Para filosofar se necesita entonces de límites, de un tiempo siempre agotándose, de la muerte. En la medida en que nos preguntamos por el sentido de nuestras vidas y qué hacer con ellas, filosofamos. Allí participamos ya de la filosofía, ciertamente no del todo pues aún es menester “poner en marcha el filosofar”. Heidegger para referirse al ser humano usa la expresión Dasein que resulta compleja de traducir por las connotaciones que permite en alemán y que se pierden al reducirlas a un solo término en castellano. “da” con minúscula significa allí o aquí y, “sein” significa ser. Al unirlo y escribirlo con mayúscula, hace referencia al “ser que somos cada uno de nosotros en éste momento”. Se vuelve un sustantivo con movimiento, somos cada uno de nosotros en todo caso.
Nuestras vidas corren tranquilas y sin sobresaltos mientras no sepamos nada de nuestros límites y vulnerabilidades, paradójicamente, es con la finitud que se posibilita la aparición del límite, del reloj con la cuenta regresiva, sin duda ello trae a nosotros a la angustia y, si no la ignoramos con pastillas u otras adormideras, podríamos “encontrarnos”. Duro trance.

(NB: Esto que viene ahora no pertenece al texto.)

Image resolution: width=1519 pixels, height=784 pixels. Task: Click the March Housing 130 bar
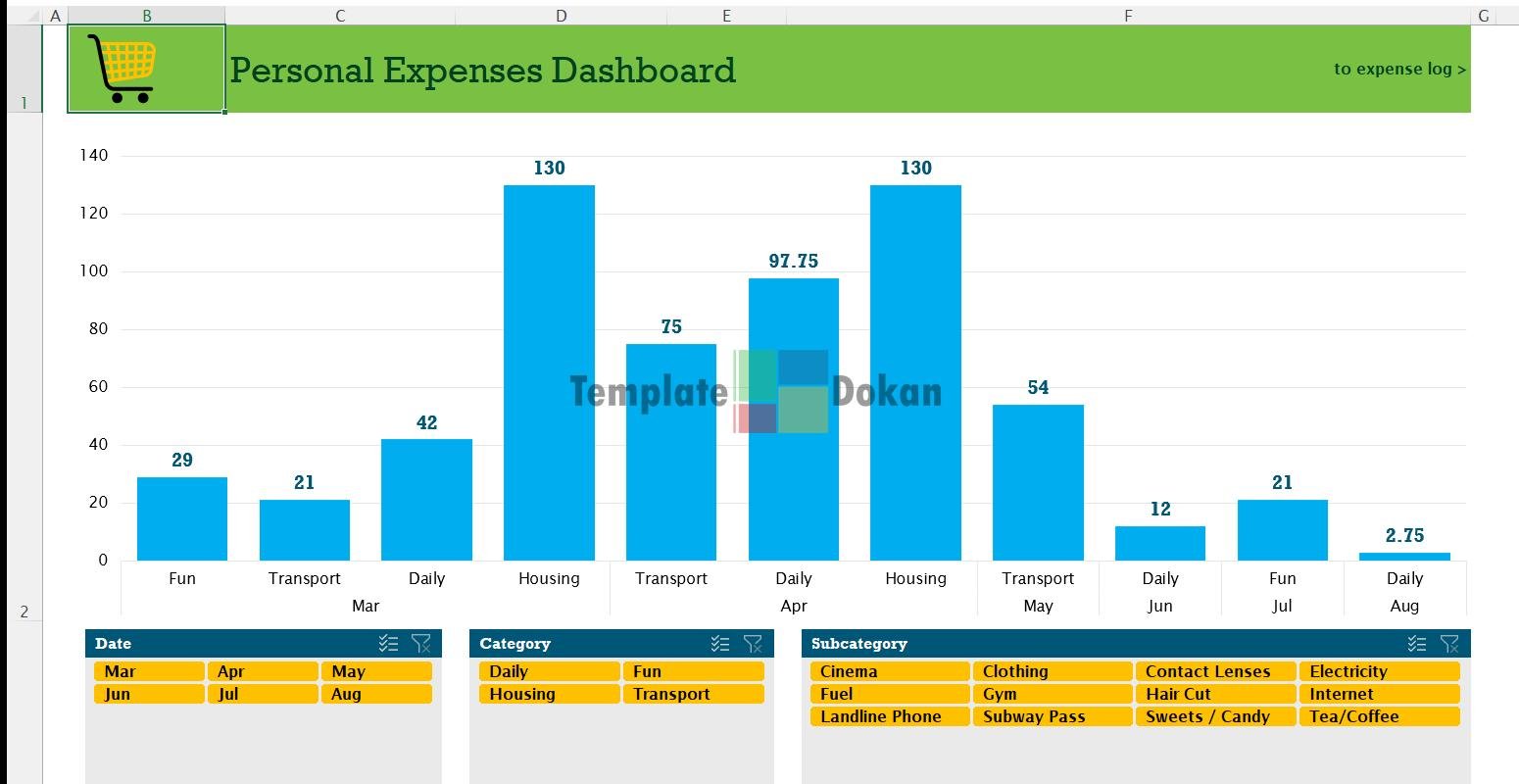(549, 372)
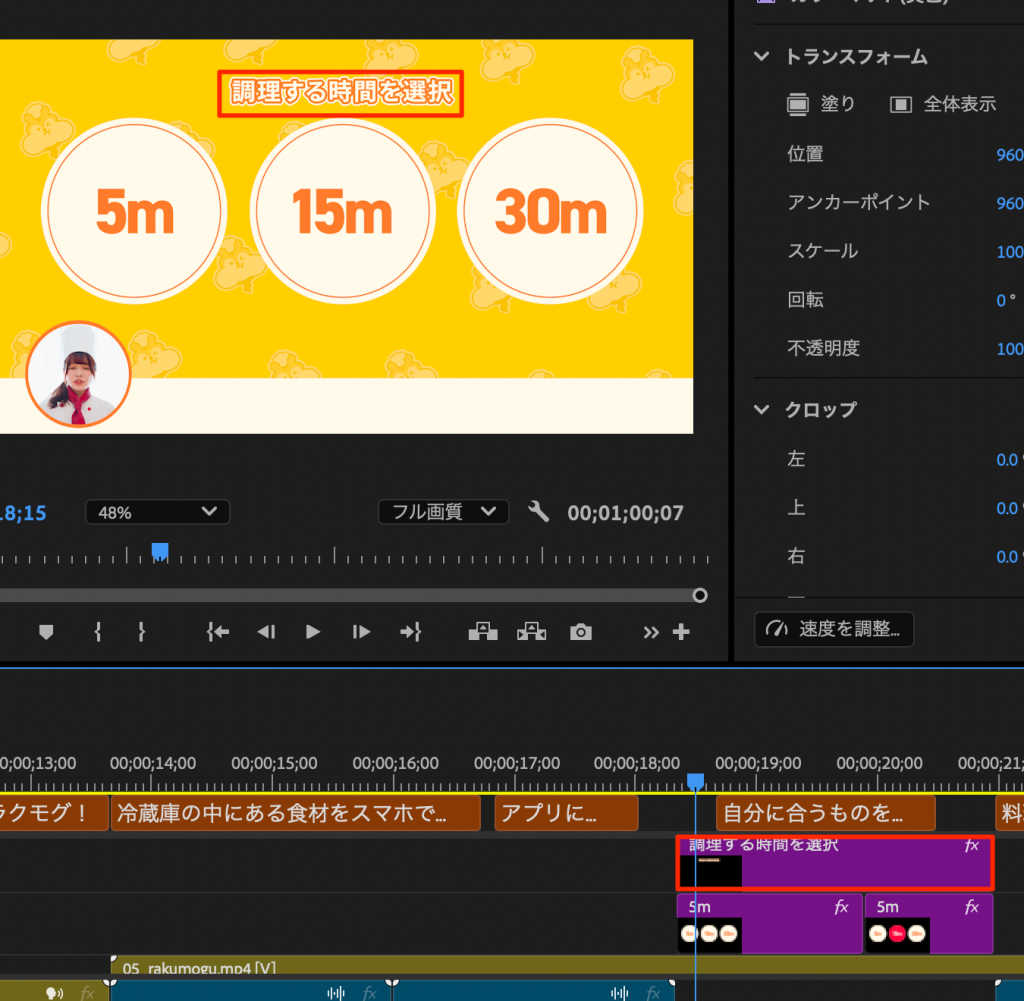
Task: Open the 48% zoom level dropdown
Action: (158, 512)

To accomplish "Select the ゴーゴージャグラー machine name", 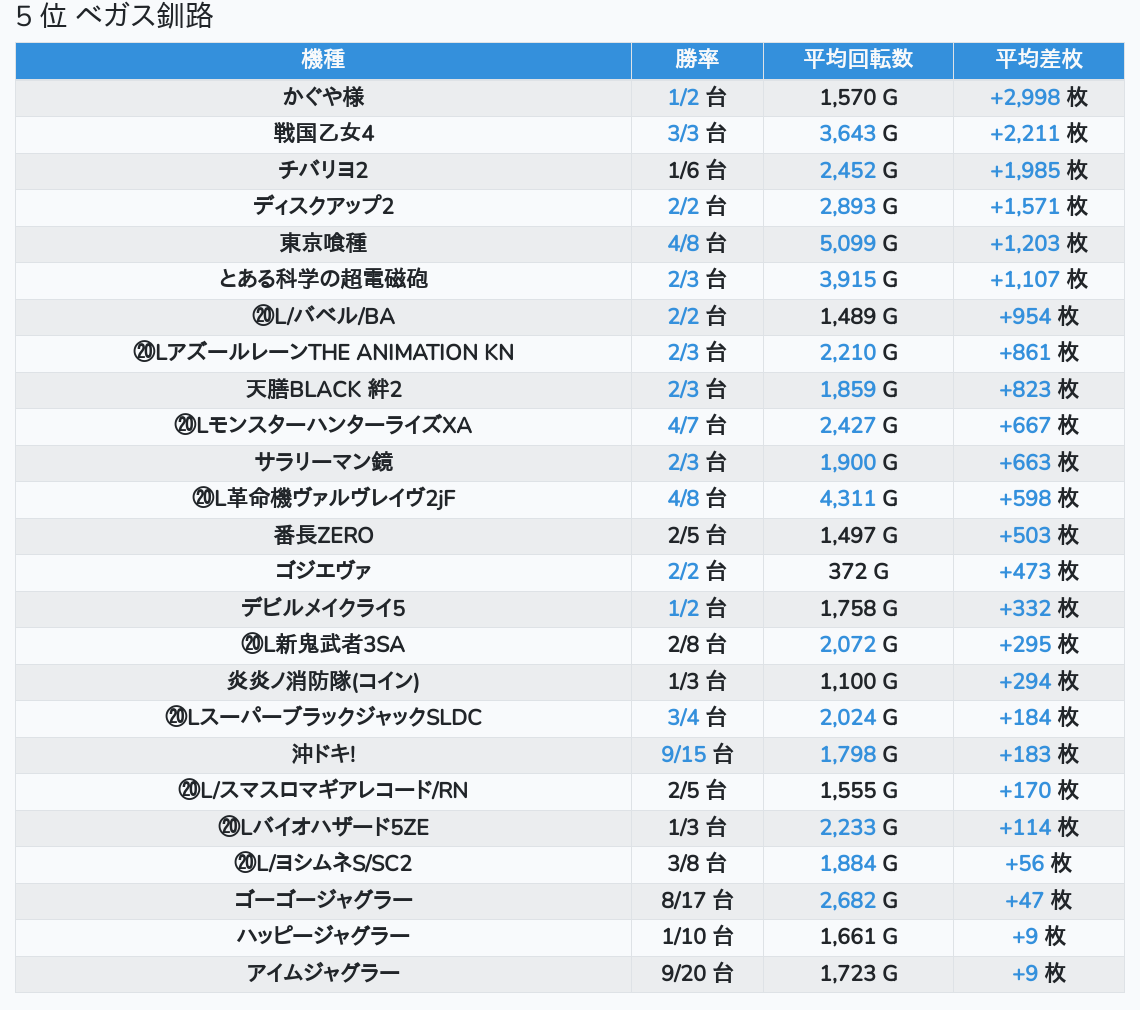I will tap(323, 900).
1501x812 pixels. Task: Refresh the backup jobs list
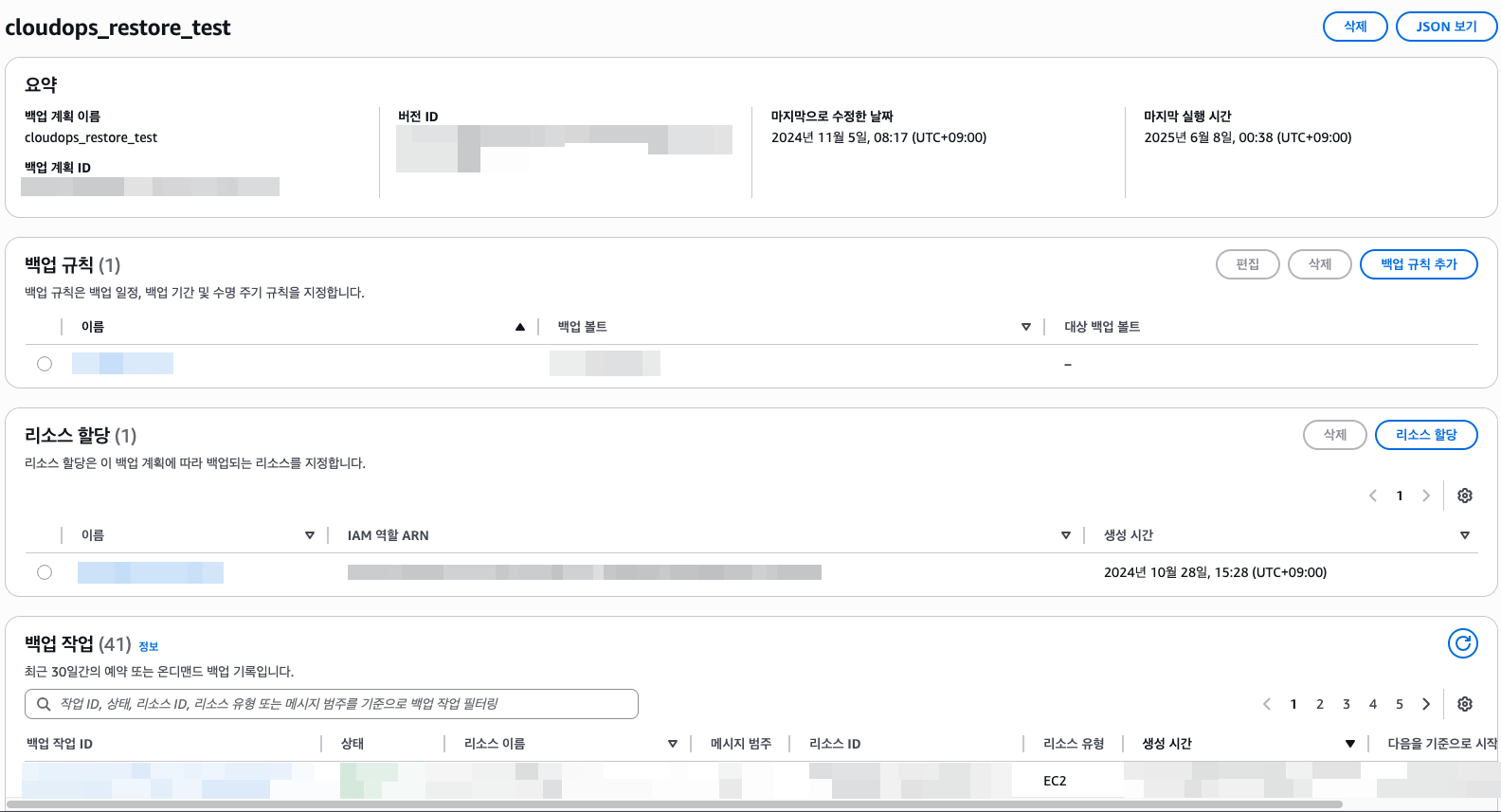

Así que poner en marcha el filosofar significa avocarnos con prisa a la pregunta por el Ser, ¿quién soy, qué sentido tiene vivir en un mundo como éste, qué quiero y con quién, que quiero para mí? Estas y otras preguntas sin consuelo son abiertas en el corazón del sujeto cuando el filosofar está en marcha. A Sócrates lo consideraban sus contemporáneos como un tábano molesto, un bicho que obligaba a despertar, alguien alejado de las preocupaciones “normales” de sus conciudadanos; por ello no era fácil estar cerca de él. Tenía la ingrata costumbre se preguntar aquello que uno prefiere no pensar ni preocuparse por.
Finalmente, Heidegger apunta que, estando alerta del peligro del subjetivismo, es preciso hacerse radicalmente la pregunta por la verdad del sujeto. “Y así, hay una gran verdad en la exigencia que ya la filosofía antigua planteaba: (gnothi seautón), conócete a ti mismo, es decir, conoce lo que eres y sé aquello como lo que te has conocido. Este autoconocimiento en tanto que conocimiento de la humanidad en el hombre, es decir, en tanto que conocimiento de la esencia del hombre, es filosofía, y está tan lejos de la psicología, el psicoanálisis y la moral que, ciertamente, no podría estarlo más.”